● GIVEN EXERCISE
Add 81 to every coordinate in the answers, and write out in full everything from the line containing "Toggle Project is" down to the end of the entries, both ends included.
══ INPUT MATERIAL
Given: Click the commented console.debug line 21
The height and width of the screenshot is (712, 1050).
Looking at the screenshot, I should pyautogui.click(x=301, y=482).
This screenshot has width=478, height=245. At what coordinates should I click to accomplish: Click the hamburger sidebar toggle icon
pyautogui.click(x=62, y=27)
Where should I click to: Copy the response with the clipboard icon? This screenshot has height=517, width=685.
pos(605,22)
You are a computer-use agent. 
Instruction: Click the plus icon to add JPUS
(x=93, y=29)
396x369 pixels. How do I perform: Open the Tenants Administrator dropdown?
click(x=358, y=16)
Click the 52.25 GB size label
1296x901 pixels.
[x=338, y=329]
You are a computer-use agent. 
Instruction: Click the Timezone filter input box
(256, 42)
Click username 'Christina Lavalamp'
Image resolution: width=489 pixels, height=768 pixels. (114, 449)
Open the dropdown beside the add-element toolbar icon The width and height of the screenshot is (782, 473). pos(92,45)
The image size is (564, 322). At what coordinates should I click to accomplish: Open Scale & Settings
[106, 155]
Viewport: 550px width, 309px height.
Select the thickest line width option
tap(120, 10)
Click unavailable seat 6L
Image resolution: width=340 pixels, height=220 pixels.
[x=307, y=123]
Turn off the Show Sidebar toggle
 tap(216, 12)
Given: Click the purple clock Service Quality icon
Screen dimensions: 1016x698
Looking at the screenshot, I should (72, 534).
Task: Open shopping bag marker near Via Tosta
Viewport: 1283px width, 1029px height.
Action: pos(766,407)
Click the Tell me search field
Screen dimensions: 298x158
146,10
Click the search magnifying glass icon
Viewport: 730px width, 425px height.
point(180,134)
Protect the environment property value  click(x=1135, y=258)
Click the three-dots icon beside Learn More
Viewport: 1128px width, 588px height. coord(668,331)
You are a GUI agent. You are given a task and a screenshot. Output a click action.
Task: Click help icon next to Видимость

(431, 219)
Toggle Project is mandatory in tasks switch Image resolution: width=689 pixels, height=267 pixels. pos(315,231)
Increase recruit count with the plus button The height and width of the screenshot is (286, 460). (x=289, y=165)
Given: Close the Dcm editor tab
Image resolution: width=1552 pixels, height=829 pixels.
════
● RESULT FOR THIS TASK
Toggle Project is mandatory in tasks switch Image resolution: width=689 pixels, height=267 pixels. pos(396,312)
Increase recruit count with the plus button The height and width of the screenshot is (286, 460). (x=370, y=246)
Given: Close the Dcm editor tab
Image resolution: width=1552 pixels, height=829 pixels.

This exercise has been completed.